[YOUR INSTRUCTIONS]: Every line below should be given again without alteration.

[MATERIALS PROVIDED]:

* * * *

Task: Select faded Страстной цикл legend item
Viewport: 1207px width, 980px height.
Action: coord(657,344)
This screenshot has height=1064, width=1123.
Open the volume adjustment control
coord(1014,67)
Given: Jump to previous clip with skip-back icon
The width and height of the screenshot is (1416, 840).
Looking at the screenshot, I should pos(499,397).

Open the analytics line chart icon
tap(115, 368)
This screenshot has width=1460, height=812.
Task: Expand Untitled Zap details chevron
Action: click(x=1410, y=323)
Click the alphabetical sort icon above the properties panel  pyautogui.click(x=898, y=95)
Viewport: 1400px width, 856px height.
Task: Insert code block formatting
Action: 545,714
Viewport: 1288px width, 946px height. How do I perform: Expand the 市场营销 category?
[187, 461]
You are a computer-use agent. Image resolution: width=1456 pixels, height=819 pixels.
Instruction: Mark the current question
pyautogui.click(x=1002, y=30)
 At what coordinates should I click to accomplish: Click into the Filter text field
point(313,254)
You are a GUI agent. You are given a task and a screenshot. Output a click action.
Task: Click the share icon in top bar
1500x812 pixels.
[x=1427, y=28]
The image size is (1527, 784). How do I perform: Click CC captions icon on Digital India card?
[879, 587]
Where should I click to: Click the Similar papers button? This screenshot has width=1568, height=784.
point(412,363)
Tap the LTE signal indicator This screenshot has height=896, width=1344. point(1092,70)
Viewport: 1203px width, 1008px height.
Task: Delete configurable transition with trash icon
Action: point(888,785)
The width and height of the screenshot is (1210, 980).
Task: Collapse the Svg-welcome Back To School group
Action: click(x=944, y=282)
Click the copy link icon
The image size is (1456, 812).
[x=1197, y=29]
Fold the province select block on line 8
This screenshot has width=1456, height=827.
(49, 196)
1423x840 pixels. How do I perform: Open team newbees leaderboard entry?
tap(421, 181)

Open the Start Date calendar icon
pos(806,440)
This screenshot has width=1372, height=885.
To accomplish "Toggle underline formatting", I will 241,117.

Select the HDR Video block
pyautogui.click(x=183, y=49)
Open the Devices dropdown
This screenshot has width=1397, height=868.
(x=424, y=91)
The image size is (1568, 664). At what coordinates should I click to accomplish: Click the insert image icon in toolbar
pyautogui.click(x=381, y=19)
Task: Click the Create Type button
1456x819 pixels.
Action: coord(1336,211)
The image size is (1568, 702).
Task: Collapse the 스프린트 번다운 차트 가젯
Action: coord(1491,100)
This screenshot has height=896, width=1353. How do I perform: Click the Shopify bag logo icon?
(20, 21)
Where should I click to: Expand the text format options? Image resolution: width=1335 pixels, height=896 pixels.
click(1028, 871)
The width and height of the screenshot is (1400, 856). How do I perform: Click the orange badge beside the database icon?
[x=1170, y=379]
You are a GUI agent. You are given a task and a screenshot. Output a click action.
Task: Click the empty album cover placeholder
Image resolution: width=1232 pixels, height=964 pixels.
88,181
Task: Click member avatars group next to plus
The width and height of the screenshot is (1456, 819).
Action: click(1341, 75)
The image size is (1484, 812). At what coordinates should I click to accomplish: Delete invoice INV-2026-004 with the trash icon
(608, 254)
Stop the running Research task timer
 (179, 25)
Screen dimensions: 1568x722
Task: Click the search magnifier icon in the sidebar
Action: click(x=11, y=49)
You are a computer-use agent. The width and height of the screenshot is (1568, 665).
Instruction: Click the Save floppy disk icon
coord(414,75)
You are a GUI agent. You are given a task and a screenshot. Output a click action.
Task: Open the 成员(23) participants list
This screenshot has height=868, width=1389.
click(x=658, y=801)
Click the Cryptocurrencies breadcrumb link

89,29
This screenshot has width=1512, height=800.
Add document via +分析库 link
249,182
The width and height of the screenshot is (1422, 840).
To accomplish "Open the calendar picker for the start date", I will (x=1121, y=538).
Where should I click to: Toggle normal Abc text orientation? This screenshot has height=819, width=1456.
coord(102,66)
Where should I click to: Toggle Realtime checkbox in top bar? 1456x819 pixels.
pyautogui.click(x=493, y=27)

* * * *

[ANSWER FOR THE TASK]:
Task: Select faded Страстной цикл legend item
Viewport: 1207px width, 980px height.
Action: coord(657,344)
This screenshot has height=1064, width=1123.
Open the volume adjustment control
coord(1014,67)
Given: Jump to previous clip with skip-back icon
The width and height of the screenshot is (1416, 840).
Looking at the screenshot, I should pos(499,397).

Open the analytics line chart icon
tap(115, 368)
This screenshot has width=1460, height=812.
Task: Expand Untitled Zap details chevron
Action: click(x=1410, y=323)
Click the alphabetical sort icon above the properties panel  pyautogui.click(x=898, y=95)
Viewport: 1400px width, 856px height.
Task: Insert code block formatting
Action: 545,714
Viewport: 1288px width, 946px height. How do I perform: Expand the 市场营销 category?
[187, 461]
You are a computer-use agent. Image resolution: width=1456 pixels, height=819 pixels.
Instruction: Mark the current question
pyautogui.click(x=1002, y=30)
 At what coordinates should I click to accomplish: Click into the Filter text field
point(313,254)
You are a GUI agent. You are given a task and a screenshot. Output a click action.
Task: Click the share icon in top bar
1500x812 pixels.
[x=1427, y=28]
The image size is (1527, 784). How do I perform: Click CC captions icon on Digital India card?
[879, 587]
Where should I click to: Click the Similar papers button? This screenshot has width=1568, height=784.
point(412,363)
Tap the LTE signal indicator This screenshot has height=896, width=1344. point(1092,70)
Viewport: 1203px width, 1008px height.
Task: Delete configurable transition with trash icon
Action: point(888,785)
The width and height of the screenshot is (1210, 980).
Task: Collapse the Svg-welcome Back To School group
Action: click(x=944, y=282)
Click the copy link icon
The image size is (1456, 812).
[x=1197, y=29]
Fold the province select block on line 8
This screenshot has width=1456, height=827.
(49, 196)
1423x840 pixels. How do I perform: Open team newbees leaderboard entry?
tap(421, 181)

Open the Start Date calendar icon
pos(806,440)
This screenshot has width=1372, height=885.
To accomplish "Toggle underline formatting", I will 241,117.

Select the HDR Video block
pyautogui.click(x=183, y=49)
Open the Devices dropdown
This screenshot has width=1397, height=868.
(x=424, y=91)
The image size is (1568, 664). At what coordinates should I click to accomplish: Click the insert image icon in toolbar
pyautogui.click(x=381, y=19)
Task: Click the Create Type button
1456x819 pixels.
Action: coord(1336,211)
The image size is (1568, 702).
Task: Collapse the 스프린트 번다운 차트 가젯
Action: coord(1491,100)
This screenshot has height=896, width=1353. How do I perform: Click the Shopify bag logo icon?
(20, 21)
Where should I click to: Expand the text format options? Image resolution: width=1335 pixels, height=896 pixels.
click(1028, 871)
The width and height of the screenshot is (1400, 856). How do I perform: Click the orange badge beside the database icon?
[x=1170, y=379]
You are a GUI agent. You are given a task and a screenshot. Output a click action.
Task: Click the empty album cover placeholder
Image resolution: width=1232 pixels, height=964 pixels.
88,181
Task: Click member avatars group next to plus
The width and height of the screenshot is (1456, 819).
Action: click(1341, 75)
The image size is (1484, 812). At what coordinates should I click to accomplish: Delete invoice INV-2026-004 with the trash icon
(608, 254)
Stop the running Research task timer
 (179, 25)
Screen dimensions: 1568x722
Task: Click the search magnifier icon in the sidebar
Action: click(x=11, y=49)
You are a computer-use agent. The width and height of the screenshot is (1568, 665).
Instruction: Click the Save floppy disk icon
coord(414,75)
You are a GUI agent. You are given a task and a screenshot. Output a click action.
Task: Open the 成员(23) participants list
This screenshot has height=868, width=1389.
click(x=658, y=801)
Click the Cryptocurrencies breadcrumb link

89,29
This screenshot has width=1512, height=800.
Add document via +分析库 link
249,182
The width and height of the screenshot is (1422, 840).
To accomplish "Open the calendar picker for the start date", I will (x=1121, y=538).
Where should I click to: Toggle normal Abc text orientation? This screenshot has height=819, width=1456.
coord(102,66)
Where should I click to: Toggle Realtime checkbox in top bar? 1456x819 pixels.
pyautogui.click(x=493, y=27)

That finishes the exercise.